While we give considerable care and attention to specific milestones in life, such as one’s birth, we tend to view another part of life—our own or a loved one’s inevitable death—with considerable trepidation and fear. Dr. Philippa (Pippa) Hawley hopes to change how we look at living well with the possibility of dying, a field of medical and social-emotional support known as palliative care.
Dr. Hawley became a Palliative Medicine Specialist in Canada after moving from the United Kingdom via New Zealand. Shortly after settling in British Columbia Dr. Hawley gave birth to twins and her perspective on health care changed dramatically.
“I had twins; one died, the other was in the hospital for six months and was dependent on oxygen so that we couldn’t travel,” Dr. Hawley recalls. “That was my first experience of not just being a healthcare provider, but being on the other side, as a caregiver and also as a bereaved family member. I saw how little help there is out there for patients and their families to navigate through difficult times”
Dr. Hawley started BC Cancer’s Pain and Symptom Management/Palliative Care Program (PSMPC) in 1997, which continues to grow at the province’s 6 BC Cancer centres. Dr. Hawley is a Clinical Professor of Medicine and Head of the Division of Palliative Care at the University of British Columbia. She has published over 30 articles in medical journals, authored and edited chapters in a variety of textbooks focused on palliative care, as well as presented at numerous medical conferences.
In 2011 Dr. Hawley started holding ‘Bucket List Festivals’ to provide a safe space for patients, families and caregivers to learn some of the skills to navigate through serious illness. Though great for those who attended one, the one-time nature of the events could never meet the ongoing need for guidance that changes in nature throughout illness. Along with her co-author Gaby Eirew, a counselor and educator, Dr. Hawley has now published a book that aims to meet that need, entitled Lap of Honour: A No Fear Guide to Living Well with Dying.
“I became aware that in the limited interaction times I had with patients, there wasn’t enough time to give them the information I wanted to share with them, and also it was too overwhelming to provide them all the information they ultimately needed in a few clinic visits. I wanted to give my patients something that covers all their questions and addresses all their fears, they could look through in their own time. I soon realized there wasn’t anything remotely suitable available, so I was going to have to create it myself.”
The book takes readers through the course of their illness right from the time of diagnosis, including the path of recovery and survivorship as well as the path of preparing for end of life. In the book ’s introduction, it says, that its intention is “to offer practical help when one is learning to live with a potentially life-threatening illness. It is also intended to be of use to the family and caregivers of people in that situation.” Some of the topics (chapter titles) include: How can I face the unknown? Dealing with the Fear of Dying; How do I tell them? Breaking the news to children and adults; How to ensure, sustain, and appreciate the carers; Creating a legacy: Helpful ways to leave supportive, meaningful messages; and What happens to bodies? The science and practicalities of after death.

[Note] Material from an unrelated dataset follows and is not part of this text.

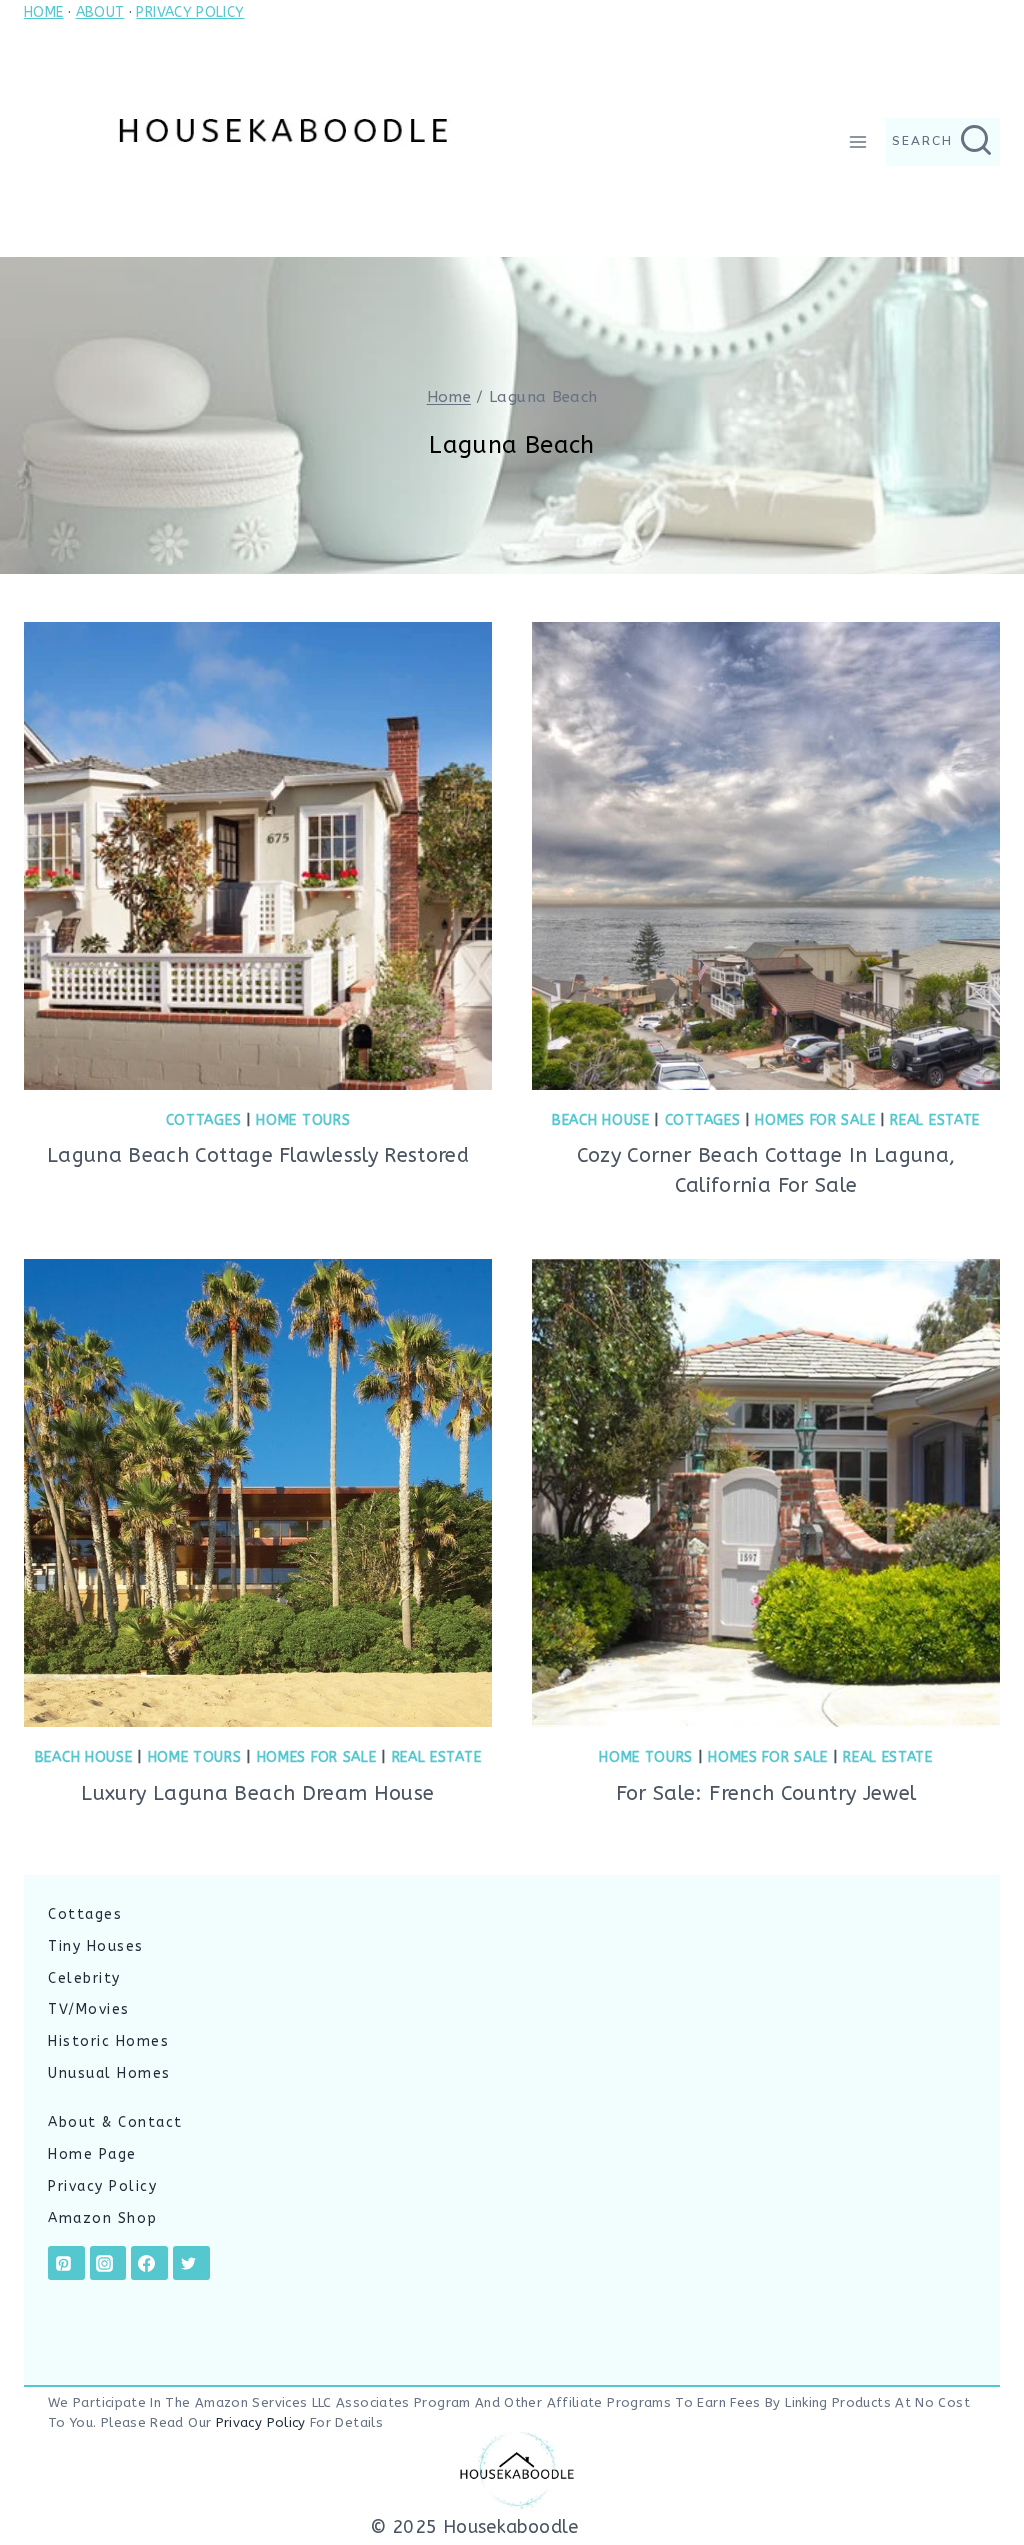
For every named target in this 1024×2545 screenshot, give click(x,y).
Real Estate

“I’ve always wanted to write a book that was broad in its applicability—for patients, for the people that love them, for caregivers, and for health care professionals trying to provide the best whole-person care they can,” Dr. Hawley concludes.
Lap of Honour: A No Fear Guide to Living Well with Dying is available in Kindle and paperback editions in leading Vancouver bookstores (Banyen Books, Odin Books, Indigo on Granville St.), through Lapofhonourbook.com, and on Amazon.